Dr. Jan Pretre, she thought, was a shark. He belonged on the other side of the glass.

“Beth, I want to help you. I can’t do that unless you cooperate.”

His help?
she
thought.
Perhaps he might help her choose her own casket!
She said nothing.

“Do you know where you are?”

She said, “In an insane asylum.”

“We don’t use that term nowadays,” Jan Pretre said. “This is a private institution, Prairie Hill Mental Hospital, and you’re my patient. How long have you been here, Beth?”

“Monday,” she said. “That’s when they brought me here.”

“Very good,” Jan Pretre nodded. He folded his arms across his chest. “You’re far more in touch with reality today than you have been, Beth. Now, can you tell me what day of the week this is?”

She thought about it. She wasn’t sure. Without a window in the room, no clock, the light, overhead that never went out, the constant dim illumination in the corridor, there were no ways to measure the passage of time. None of the people who unlocked the door to give her pills and shots answered her questions or even spoke to her. (And what were they drugging her with? Something that turned her blood to molasses and made it impossible to hold onto a single thought for more than an instant.)

“Don’t you know what today is?” Jan Pretre said.

“I know that you can’t keep me here. You have to let me out. I’m not a prisoner,” she said slowly and clumsily.

“No, you’re not,” agreed Jan Pretre. “You voluntarily committed yourself…”

“I did like hell!”

“That’s your signature on the admission forms, Beth.”

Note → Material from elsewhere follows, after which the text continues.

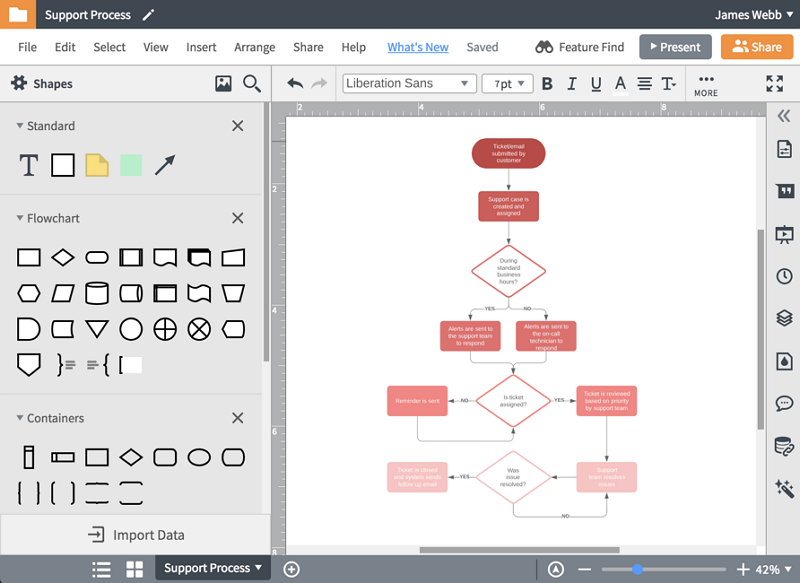Open the font size dropdown

(507, 84)
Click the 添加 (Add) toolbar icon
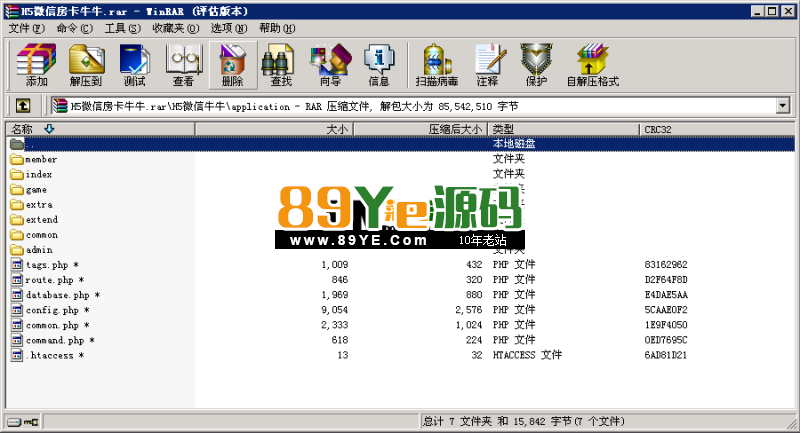Image resolution: width=800 pixels, height=433 pixels. click(36, 65)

It was a memory or a dream or a fantasy
or an hallucination:
someone was telling her to sign something, that if she signed she would be safe and the girls would be safe and that everyone would be safe and she was signing, looking at her name and thinking
That is all there is left of me, there, on that line…

“I signed myself in so I can sign myself out!”

“You could indeed,” Jan Pretre said. He put his hand to his bearded chin. “I’ll bet a lawyer would have you released in an hour.” Then he glanced around the room. “What a shame, no telephone in here so you can seek legal counsel.”

Beth said nothing. She tried to think, but her mind was cluttered with bits of nonsense—a line from a nursery rhyme, the items on a shopping list, the remembrance of the way smooth stones glittered in sunlight as they lay in the shallow water of a stream.